With Addigy's new implementation of System Updates via MDM, update functionality now relies on MDM connectivity. Sometimes the MDM connection can be interrupted, preventing the update from proceeding.
The following will serve as a checklist for troubleshooting MDM updates.
Check for MDM Connectivity
MDM connectivity is required for updates to execute. Without MDM connectivity, the device will never receive theScheduleOSUpdate command and thus never update.
The best way to determine if a device is still communicating with MDM is by checking the last audit dates. Note that the device can be offline, so reference the Last Check-in device fact as well.
macOS
Suppose you find that a device has not checked in to MDM recently. In that case, you can leverage our MDMClient Connectivity Check fact to determine if this was caused by the MDM Identity Certificate in the keychain no longer being valid.
- If the fact returns "False," then you must remediate this by attempting a keychain restore or re-enrolling the device into MDM.
- If the fact returns "True" (the MDMClient is connected), the MDMClient may be hung. To remediate this, you can leverage our Restart MDMClient Service community script.
iOS
If a device has not checked in to MDM recently, the only known remediation steps are to restart or re-enroll the device.
Available Update Status: "There are currently no updates available"
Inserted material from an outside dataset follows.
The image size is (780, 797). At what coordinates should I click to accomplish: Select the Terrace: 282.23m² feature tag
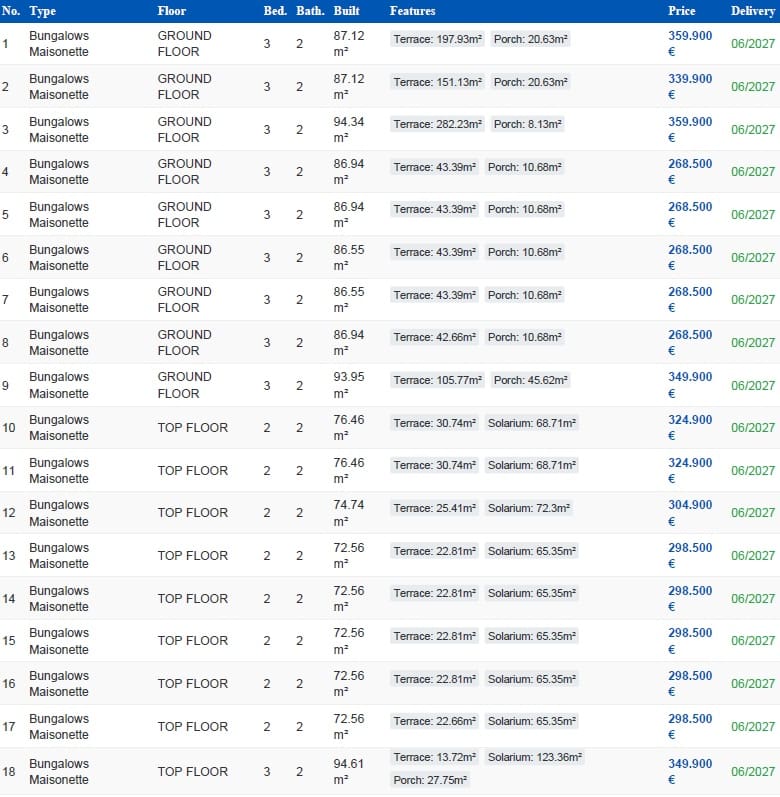pyautogui.click(x=438, y=124)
You may see this message in the update status even though the device is on an outdated OS version. This may be because the built-in macOS software update utility is not working as expected. This mechanism is responsible for identifying, downloading, and installing all updates.
As a remediation step, leverage our Kickstart Software Updates community script. This should kickstart the "softwareupdate" process, allowing the device to poll for updates.
Another cause could be that the OS version is not compatible with the machine.
Troubleshooting Checklist
Does your deployment window allow the update to download and install within a reasonable timeframe?
Depending on the update and network speed/stability, the download and installation process can take longer than expected. This is particularly relevant for schedules with a deployment window of 2 hours or less.
Was the device online for an extended period during the deployment window?
This requires some scanning through the Apple Install log to see the times when the device was executing processes
Does the device have an Apple Silicon processor and was it enrolled manually via Device Enrollment? If so, does the device have the proper Secure Boot settings?
Manually-enrolled Apple Silicon devices require "Reduced Security Mode" and "Allow remote management of kernel extensions and automatic software updates" to be enabled for MDM updates.